Contents
Advanced Solaris Administration Class (SA-286)
Written by AdamShand on 21 August 1998
This is just a copy of the notes I took during the class. Mostly they are bits and pieces which I thought would be useful to review a couple months from now, when the class is a vaguer memory and the details and syntax has faded.
Contents
Misc Section
'sys-syspend' will write the current state of the sysem to disk so you can boot up quicker. it will work with power removed etc.
there is a bug in cde... you can not shutdown into single user mode from inside it. exit to a console first.
two usefull commands: 'logins' and 'prtconf'
Hardware Section
block devices (/dev/dsk) access the device by block, raw devices (/dev/rdsk) access the device by byte (character).
you can attach scsi devices to a hot system. not officially support and may cause your grandmother to get herpes, but it almost always works just fine.
you can rebuild your devices tree (/dev) in case of dire accident (or whim), without rebooting, by manually running:
drvconfig builds /devices
devlinks builds /dev
tapes/disks builds /dev
ucblinks builds /dev
ports builds serial stuff
You can see what it does on boot up by looking it:
/etc/init.d/[drvconfig|drvlinks|...]
Solaris reserves 10% of the file system for root write only. as of 2.6 this is reduced by 1% for every 600mb of the file system (eg. a 1500mb file system would reserve 8%). you can alter this behaviour with the '-m' option to 'newfs'.
Format will allow you to create overlapping partitions... this is bad, make sure you don't do it (eg. slice 1 ends on cylinder 1200 and slice 2 starts at cylinder 1000). this can run fine until the file systems fill up, at which point files will start randomly disappearing and being corrupted.
logical devices /dev used by sysadmins physical devices /devices the real thing, used by everything instance devices /etc/path_to_inst used by the kernel
The overlap slice (traditionally slice 2) can be redefined without any harm, it is merely convention. The only two recommended reasons for changing it are:
- you need eight slices on a disk.
- you are only going to have one slice on a disk (so make is slice 0).
Tips, Tricks and Trivia
Most compilers use /var/tmp to write temporary files to. by changing the environment variable TMPDIR (?) to point to /tmp you can have it write the temporary files to ram. this can speed up larlge compiles substantially.
The reason it's a performance benifit to have /tmp mapped to your swap partition is that it means that any writes to /tmp are being written to ram.
There are TWO swap entries in /etc/vfstab (how did i never notice that??). You can stop the swap <-> /tmp mapping taking place by removing the 'tempfs' line.
ethernet abreviations: le is 'lance ethernet', bme is 'big mac ethernet', and hme is 'happy meal ethernet' (ie. a big mac plus some).
inode = index node
ONLY 'shutdown' and 'init' run /etc/init.d scripts when changing run levels. this will be important on the oracle server (eg. 'halt' and 'reboot' do NOT run the rc scripts).

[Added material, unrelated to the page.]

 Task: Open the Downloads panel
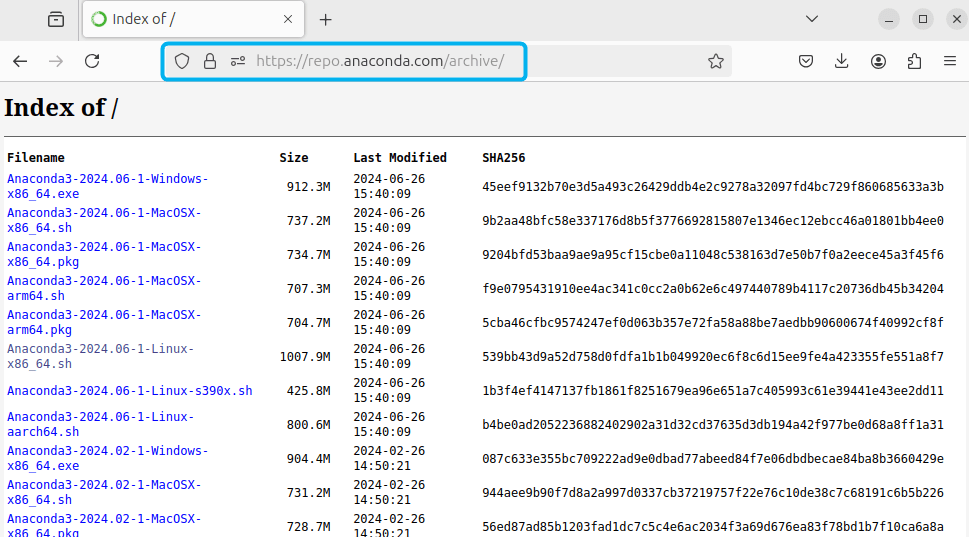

With Sun OS you had to have at least one mb of swap per mb of ram. this was because it did a one - one map between hd and ram. this is no longer true with solaris, you can have as much or as little swap as you like.
the superblock magic number is used to detect corruption in the superblock (ie. if it's not what it should be... it's corrupted). the primary superblock number is 11954 (BillJoy's birthday), and the seconary one is 90255 (someone else's birthday).
the /etc/vfstab option 'largefiles' (it's on by default) means that you can mount a partion with a file larger then 2gb. this is new to 2.6 as it supports triple indirect pointers in the inode.
in solaris 2.6 there is NO performance penalty of using a swap file over a swap slice. this is very cool. when you have multiple swap devices (be they files or slices), it puts data across them in one mb interleaves.
swap can be added dynamically (files or slices) with the swap -a command.
when you do a 'boot cdrom -s' at the proms there is a '/a' directory there for you to mount things on. (doh!)
meta devices (/dev/md) can be added to non-desctuctively, but not removed from.
/etc/dfs/sharetab is actually what is looked at for nfs export permissions. this is updated automatically from /etc/dfs/dfstab when you run 'shareall'.
web nfs is really stupid (my opinion, not suns :-), but the latest versions of netscape do support it (as well as hothjava, of course).
you can have a maximum of one line with '-o public' listed in /etc/dfs/dfstab.
'share -F nfs -o public /export' means read/write access to the world for your export directory... neat eh?
when fsck'ing meta device filesystem you must fsck the /dev/md device, not the /dev/dsk devices which comprise it (get nasty errors if you try).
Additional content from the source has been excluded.